Como los apóstoles… escuchamos la voz amiga del Señor que nos ha preparado la lumbre y nos dice: `Venid a comer´ El conoce nuestros trabajos y las dificultades de la tarea apostólica. Necesitamos reforzar la fe y creer más en su palabra y en su presencia que en nuestras competencias y habilidades. Él puede perdonarnos las debilidades y negaciones, nos acerca a su amor, nos confirma otra vez la misión en medio del mundo y nos invita de nuevo a su seguimiento. Necesitamos, pues, de la Eucaristía para seguir caminando y por eso le pedimos: “Señor, danos siempre de ese Pan”, que es su Cuerpo entregado por nosotros para la vida del mundo y para la reconciliación de los hombres. Es en ese Cuerpo de Cristo que se nos da en la Eucaristía donde se nos brinda el amor y la ternura del Padre misericordioso, el amor con que Él nos ha amado y ama hasta el extremo, el amor que necesitamos los hombres para amarnos como El mismo nos ha amado que es donde se encierra la plenitud de todo.
De la participación en este Pan, en este Cuerpo, brota y se hace posible la caridad y el amor fraterno, la entrega y el servicio, la solidaridad con los pobres y afligidos, la donación gratuita de lo que somos y de cuanto tenemos a los que nos necesiten –y todos nos necesitan de una manera o de otra–. Las obras de caridad son exigencia misma del Sacramento del Cuerpo y de la Sangre del Señor que nos ha de llevar a compartir el pan eucarístico y el pan de cada día que Dios ha puesto en la mesa de los hombres. No podemos ensombrecer la celebración del Cuerpo de Cristo con nuestro egoísmo, encerrándonos en nuestra propia carne, rompiendo la comunión y la paz, destruyendo la unidad, pasando de largo del hombre despojado y marginado en la orilla del camino. No podemos recibir el Cuerpo de Cristo y sentirnos alejados de los que tienen hambre y sed, son explotados o extranjeros, están encarcelados o se encuentran enfermos, están amenazados en su vida –aunque sea no nacida o en su fase terminal– o sienten conculcada su dignidad. Para recibir en la verdad el Cuerpo y la Sangre de Cristo entregado por nosotros, debemos reconocer a Cristo en los más necesitados, en los más pobres, sus hermanos.

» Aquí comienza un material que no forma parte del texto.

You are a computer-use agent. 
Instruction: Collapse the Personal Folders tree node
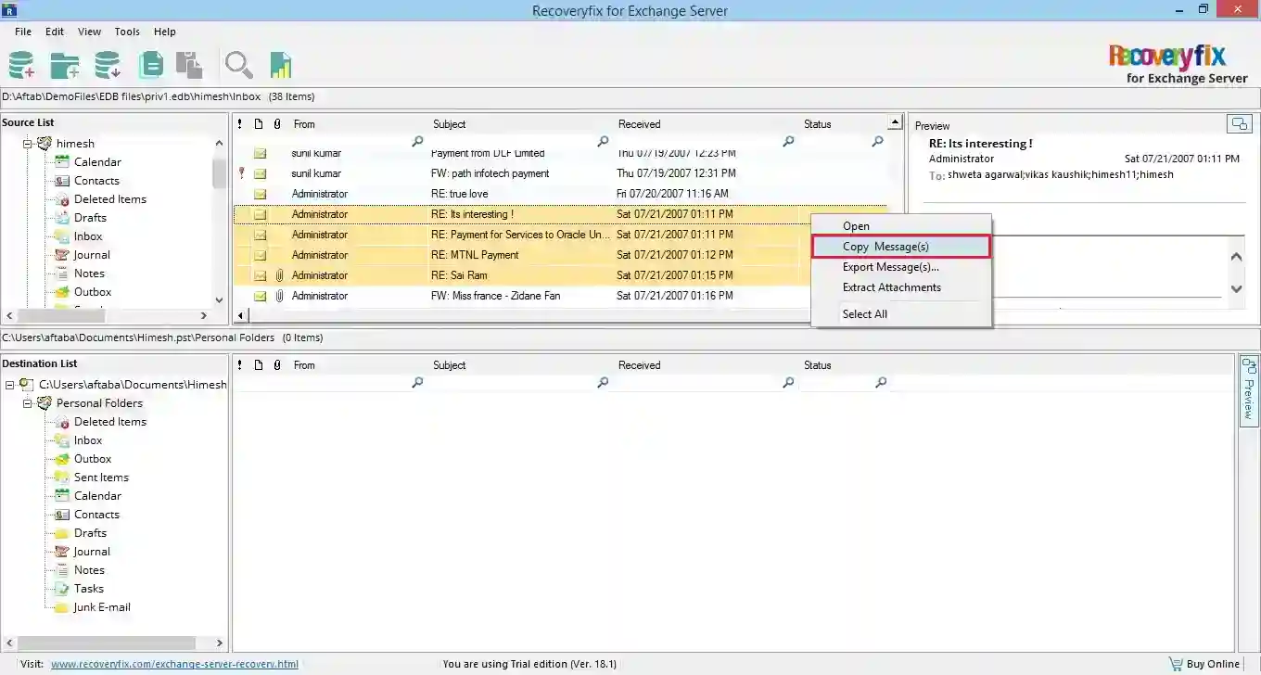click(x=28, y=403)
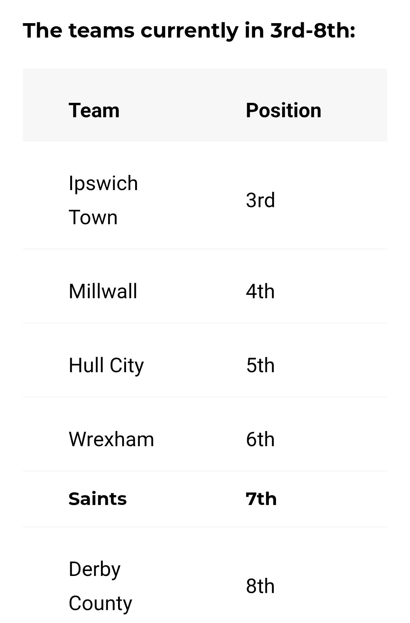This screenshot has width=410, height=623.
Task: Select the Millwall team name
Action: [x=103, y=291]

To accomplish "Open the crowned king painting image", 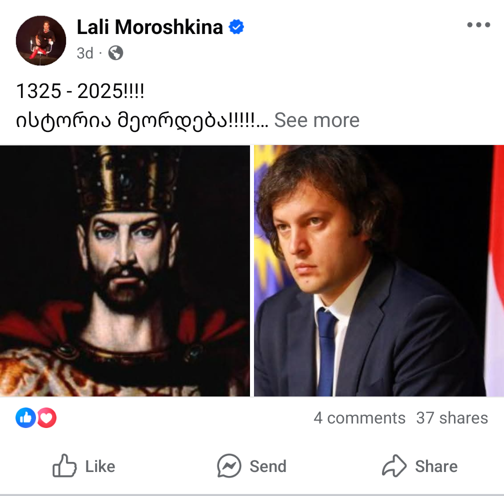I will click(x=125, y=271).
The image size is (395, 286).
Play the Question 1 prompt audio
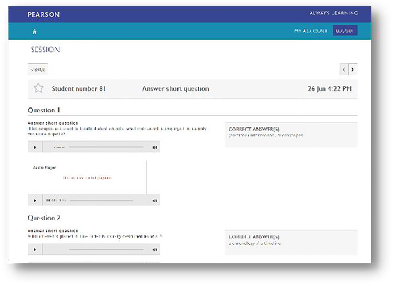coord(35,147)
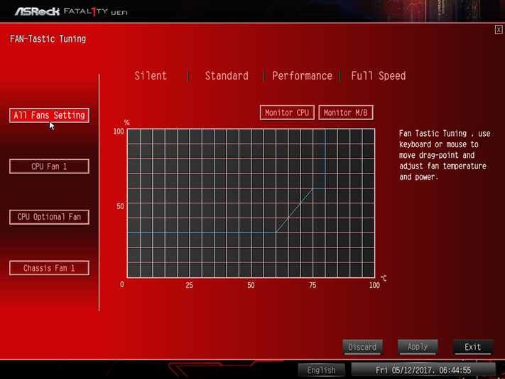Pick Chassis Fan 1 to configure
The height and width of the screenshot is (379, 505).
coord(49,268)
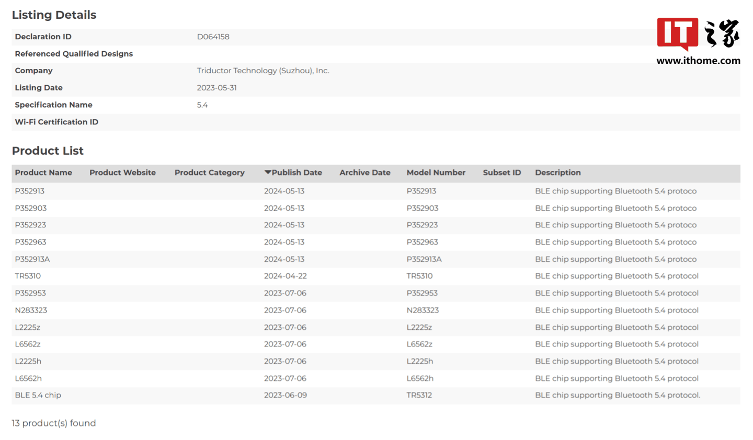Click the sort arrow beside Publish Date
Viewport: 753px width, 440px height.
[268, 172]
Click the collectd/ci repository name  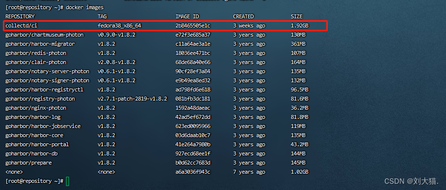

Nos unimos a Jesucristo tal como está en la Eucaristía, amándonos como Él nos ha amado, compartiendo, acercándonos de manera real y efectiva a todos los crucificados y pobres de nuestro tiempo, en los que Cristo está también presente con esa otra presencia distinta a la Eucaristía, pero inseparable de ella.
¡Valencianos!, celebremos este año la fiesta de Corpus con nuevo esplendor, celebrémoslo no sólo con solemnidad y adoración, sino, sobre todo, con verdad, con el nuevo esplendor del amor a los hermanos y la misericordia: ése es el culto que a Dios agrada.